Les projets de Jean Delemonez, développés sur le temps libre mais restant à l’état de plans, se succèdent. Il faudra attendre le neuvième pour qu’il se transforme en un monoplace baptisé D9 ou Bébé Jodel, directement dessiné sur le contreplaqué avant un premier vol à Beaune en 1948. Le reste de l’aventure se poursuit avec la production de nos jours des DR
(D pour Jean Delemontez, R pour Pierre Robin qui sut industrialiser la gamme développée par le premier), ultime évolution du concept signé Jean Delemontez, reconnaissable à ses voilures aux extrémités à fort diièdre et fort vrillage.
L’ouvrage ravira les passionnés des Jodel et dérivés industriels, avec des témoignages peu connus, quelques photos inédites, des notes manuscrites (à déchiffrer avec attention comme ces tableaux des caractéristiques des voilures et empennages de différents Jodel) rédigées par le concepteur autodidacte, même si la chronologie n’est pas toujours respectée au fil des pages, le lecteur passant du D140 Mousquetaire au DR1050 avant de revenir au Bébé Jodel des débuts. Quelques coquilles se sont également glissées dans le texte. On aurait surtout apprécié une pagination plus élevée avec plus d’extraits de courriers ou des photos… car on reste un peu sur sa faim avec tous les documents sans doute exploitables dans les archives familiales.
Seul bémol, l’évocation d’évolutions en voltige pour expliquer l’accident mortel d’un DR-400 du GAMA (Etampes) survenu en 1997, ce qui relève de la désinformation. Les relevés du radar primaire d’Orly et un rapport du BEA en attestent, mentionnant notamment que « les débris du longeron et du fuselage présentent des défauts de collage.

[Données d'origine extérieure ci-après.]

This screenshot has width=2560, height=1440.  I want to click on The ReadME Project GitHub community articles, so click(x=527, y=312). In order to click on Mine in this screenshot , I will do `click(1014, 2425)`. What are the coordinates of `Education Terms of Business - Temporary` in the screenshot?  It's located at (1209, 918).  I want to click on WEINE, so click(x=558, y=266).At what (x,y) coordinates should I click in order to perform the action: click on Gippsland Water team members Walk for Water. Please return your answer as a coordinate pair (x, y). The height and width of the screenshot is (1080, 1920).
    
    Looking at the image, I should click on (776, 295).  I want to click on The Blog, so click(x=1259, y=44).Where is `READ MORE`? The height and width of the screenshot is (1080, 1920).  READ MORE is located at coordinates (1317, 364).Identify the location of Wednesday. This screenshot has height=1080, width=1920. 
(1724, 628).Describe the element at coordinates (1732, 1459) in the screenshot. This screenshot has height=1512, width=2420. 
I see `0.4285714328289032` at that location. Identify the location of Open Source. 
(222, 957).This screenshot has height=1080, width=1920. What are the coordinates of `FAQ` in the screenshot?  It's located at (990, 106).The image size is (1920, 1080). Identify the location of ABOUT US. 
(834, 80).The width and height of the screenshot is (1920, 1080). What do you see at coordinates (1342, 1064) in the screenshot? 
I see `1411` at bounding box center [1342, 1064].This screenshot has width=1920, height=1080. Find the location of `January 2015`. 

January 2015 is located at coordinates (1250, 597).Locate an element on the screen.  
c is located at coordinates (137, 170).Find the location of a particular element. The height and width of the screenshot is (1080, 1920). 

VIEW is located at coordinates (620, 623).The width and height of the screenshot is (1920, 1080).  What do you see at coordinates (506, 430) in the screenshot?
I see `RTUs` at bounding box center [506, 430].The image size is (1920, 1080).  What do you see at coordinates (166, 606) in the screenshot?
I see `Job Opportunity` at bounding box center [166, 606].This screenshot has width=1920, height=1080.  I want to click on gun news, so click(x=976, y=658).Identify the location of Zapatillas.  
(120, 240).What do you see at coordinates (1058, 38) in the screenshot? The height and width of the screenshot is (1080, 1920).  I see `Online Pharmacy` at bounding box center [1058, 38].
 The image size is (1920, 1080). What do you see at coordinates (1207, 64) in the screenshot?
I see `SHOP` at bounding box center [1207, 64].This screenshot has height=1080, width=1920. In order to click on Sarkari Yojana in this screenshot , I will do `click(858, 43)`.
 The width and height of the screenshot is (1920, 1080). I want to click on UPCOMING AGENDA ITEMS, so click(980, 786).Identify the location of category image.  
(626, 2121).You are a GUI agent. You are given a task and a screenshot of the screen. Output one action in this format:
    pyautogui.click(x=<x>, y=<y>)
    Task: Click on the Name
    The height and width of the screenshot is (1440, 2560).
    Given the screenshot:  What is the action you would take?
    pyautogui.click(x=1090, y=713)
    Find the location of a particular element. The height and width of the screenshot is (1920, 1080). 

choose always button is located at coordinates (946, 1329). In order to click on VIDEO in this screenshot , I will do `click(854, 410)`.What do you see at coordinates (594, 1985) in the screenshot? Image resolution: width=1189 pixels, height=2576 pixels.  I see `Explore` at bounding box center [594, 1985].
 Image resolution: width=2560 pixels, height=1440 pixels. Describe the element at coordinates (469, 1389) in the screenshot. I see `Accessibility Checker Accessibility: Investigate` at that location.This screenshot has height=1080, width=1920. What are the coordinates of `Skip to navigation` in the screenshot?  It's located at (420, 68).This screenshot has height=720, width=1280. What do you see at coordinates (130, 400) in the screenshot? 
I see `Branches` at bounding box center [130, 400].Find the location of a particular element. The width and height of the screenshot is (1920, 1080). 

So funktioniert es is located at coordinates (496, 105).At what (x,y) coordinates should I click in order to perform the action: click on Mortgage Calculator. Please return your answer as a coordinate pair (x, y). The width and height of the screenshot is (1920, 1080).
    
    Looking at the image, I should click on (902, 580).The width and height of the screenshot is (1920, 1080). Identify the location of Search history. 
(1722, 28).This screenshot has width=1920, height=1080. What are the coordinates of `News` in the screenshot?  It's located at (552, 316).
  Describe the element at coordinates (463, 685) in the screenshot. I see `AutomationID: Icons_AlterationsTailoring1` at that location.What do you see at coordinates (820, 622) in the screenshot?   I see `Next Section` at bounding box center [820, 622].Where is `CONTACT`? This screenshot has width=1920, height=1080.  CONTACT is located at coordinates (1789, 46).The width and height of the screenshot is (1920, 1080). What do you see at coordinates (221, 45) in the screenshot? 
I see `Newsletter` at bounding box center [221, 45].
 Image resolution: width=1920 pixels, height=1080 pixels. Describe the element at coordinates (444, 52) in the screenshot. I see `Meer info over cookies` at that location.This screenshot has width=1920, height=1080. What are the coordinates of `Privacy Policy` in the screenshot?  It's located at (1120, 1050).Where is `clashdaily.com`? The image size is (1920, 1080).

La réalisation du longeron n’était pas conforme au dossier de certification ». Le rapport du BEA concluant que « l’accident résulte de la rupture en vol de l’aile droite. Les défauts de collage et d’assemblage constatés sont le facteur déterminant de cette rupture, par la fragilisation et le vieillissement accéléré des structures concernées, abaissant ainsi leur résistance aux efforts et aux facteurs de charge réglementaires ».
Ceci était dû à un défaut de production et non pas un défaut de conception, surtout après plusieurs milliers de DR mis en vol, de construction amateur ou industrielle. Cet accident ne retire donc rien à l’excellence absolue du DR-400, une valeur sûre qui résiste au temps, le type étant encore très présent dans les aéro-clubs et aux mains de propriétaires privés en Europe, ce qui démontre bien le formidable compromis obtenu par Jean Delemontez pour déplacer quatre personnes dans la troisième dimension et l’héritage qu’il a ainsi laissé… ♦♦♦
Photo en ouverture : le prototype du D9 Bébé Jodel, aujourd’hui conservé quelque part au musée de l’Air et de l’Espace (93)
– Jean Delemontez, par Jacques Delemontez, 53 pages. Prix non communiqué. Auto-édition. Jacques Delemontez sera présent au Rassemblement de Saint-Yan samedi 24 juin 2023 après-midi et durant le dîner, pour présenter son ouvrage.